== Provided records ==
[Start of Attachment]
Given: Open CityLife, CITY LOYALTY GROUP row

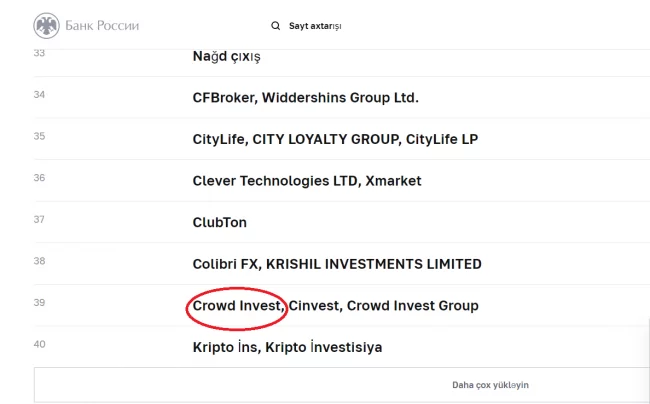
[End of Attachment]
[Start of Attachment]
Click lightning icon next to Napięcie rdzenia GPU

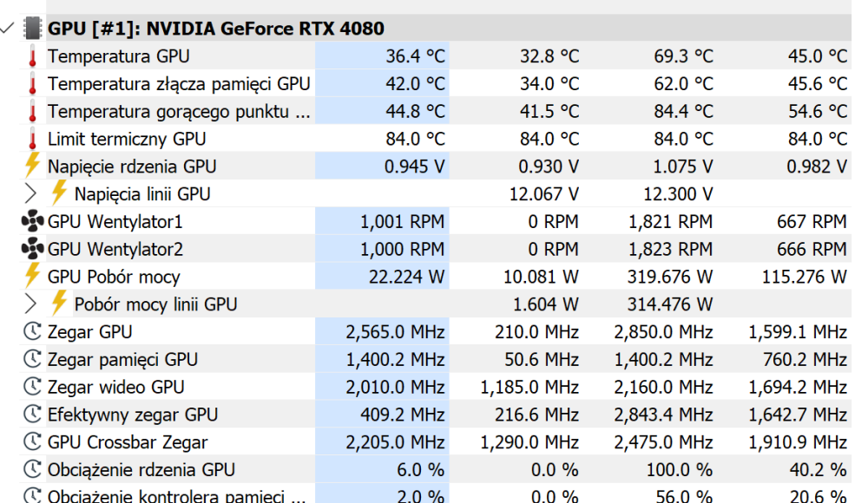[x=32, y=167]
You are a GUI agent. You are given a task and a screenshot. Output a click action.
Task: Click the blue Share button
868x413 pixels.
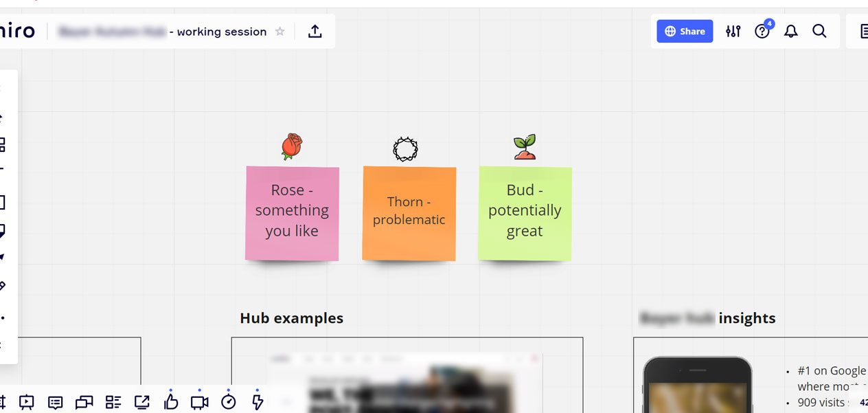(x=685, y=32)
[End of Attachment]
[Start of Attachment]
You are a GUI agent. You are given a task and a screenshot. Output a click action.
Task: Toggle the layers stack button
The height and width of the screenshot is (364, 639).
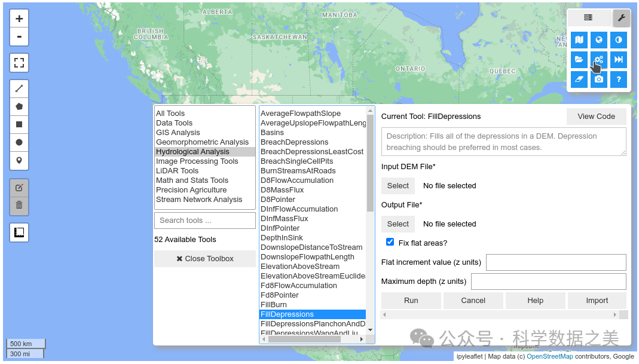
[End of Attachment]
== Assignment ==
A single number is the whole answer: the tally of lines in the entries that hold "button".

== Your response ==
2